Aqutic Life
Essay by review • November 19, 2010 • Essay • 1,020 Words (5 Pages) • 1,229 Views
Plants are critical to other life on this planet because they form the basis of all food webs. Most plants are autotrophic, creating their own food using water, carbon dioxide, and light through a process called photosynthesis. Some of the earliest fossils found have been aged at 3.8 billion years. These fossil deposits show evidence of photosynthesis, so plants, or the plant-like ancestors of plants, have lived on this planet longer that most other groups of organisms. At one time, anything that was green and that wasn't an animal was considered to be a plant. Now, what were once considered "plants" are divided into several kingdoms: Protista, Fungi, and Plantae. Most aquatic plants occur in the kingdoms Plantae and Protista.

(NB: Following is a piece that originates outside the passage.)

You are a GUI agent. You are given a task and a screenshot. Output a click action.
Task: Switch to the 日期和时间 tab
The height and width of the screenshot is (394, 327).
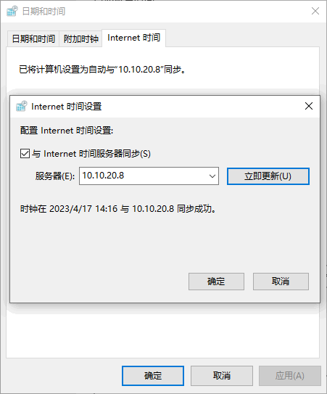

It is believed that the earth was originally an aggregation of dust and swirling gases about 4.5 billion years ago. The earliest fossil life forms are 3.8 billion years old and contain simple prokaryotic (without a membrane-bound nucleus) cells. The atmosphere at that time was mostly nitrogen gas, with large portions of carbon dioxide and water vapour. Since life evolved in this atmosphere, carbon, oxygen, hydrogen, and nitrogen (major elements of nitrogen gas, carbon dioxide and water) make up 98% of the organic materials in living organisms. There was no oxygen in the early atmosphere, so all life existed in an anaerobic environment.
Since no human was alive to document the events of the early earth, much of our information has been pieced together from studies of the fossil record. It is now believed that the earth 4.0 billion years ago was a very tumultuous place; there were violent electrical storms, radioactive substances emitting large quantities of energy, and molten rock and boiling water erupting from beneath the earth's surface. These forces broke apart the simple gases in the atmosphere, causing them to reorganize into more complex molecules. Ultraviolet light bombarded the surface of the earth, breaking apart the complex molecules and forming new ones. These complex compounds were washed out of the atmosphere by driving rains and subsequently collected in the oceans.

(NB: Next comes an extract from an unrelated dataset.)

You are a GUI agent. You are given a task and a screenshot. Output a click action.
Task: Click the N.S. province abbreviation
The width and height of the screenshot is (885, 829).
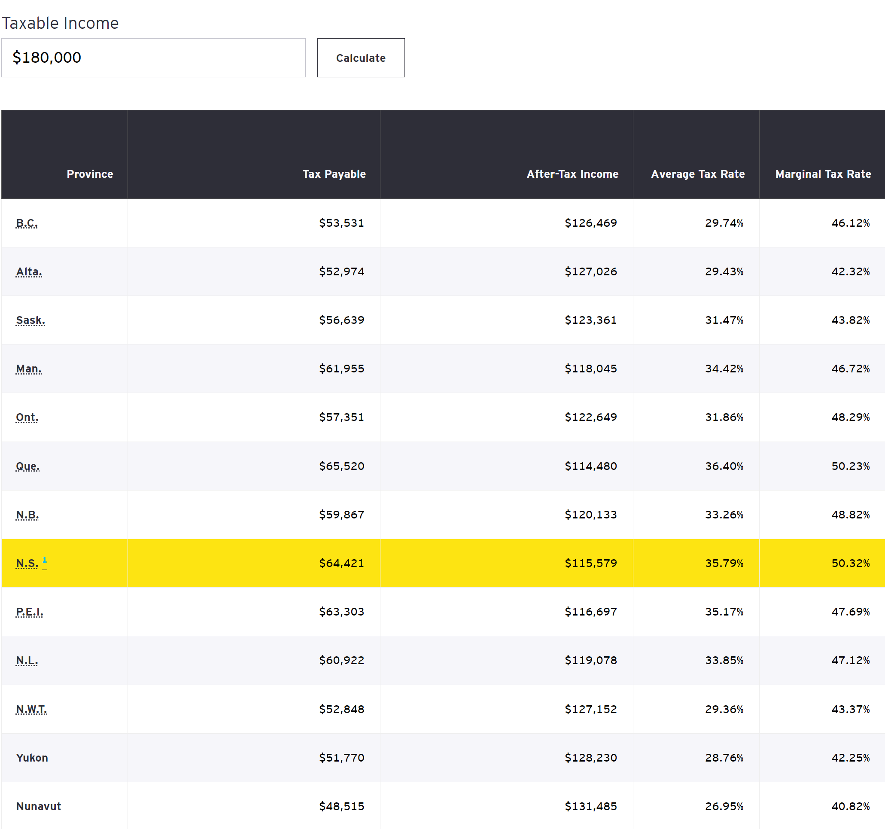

Many organic molecules tend to clump together, so the early oceans probably had aggregations of organic molecules that looked like droplets of oil in water. These clusters of molecules may have been the ancestors of primitive cells. They may also have been the source of energy for early life forms; primitive cells could have used these complex compounds to satisfy their energy requirements. As these early heterotrophs increased in number, the aggregations of complex organic molecules started to become depleted. It became more and more difficult to find "food," so competition between cells commenced. Eventually cells evolved that could make their own food from simple inorganic materials. The most successful of these early autotrophs were those that could use solar energy to create their own energy; those that could photosynthesize. They used a complex pigment system to capture and hold light energy in the form of organic molecules.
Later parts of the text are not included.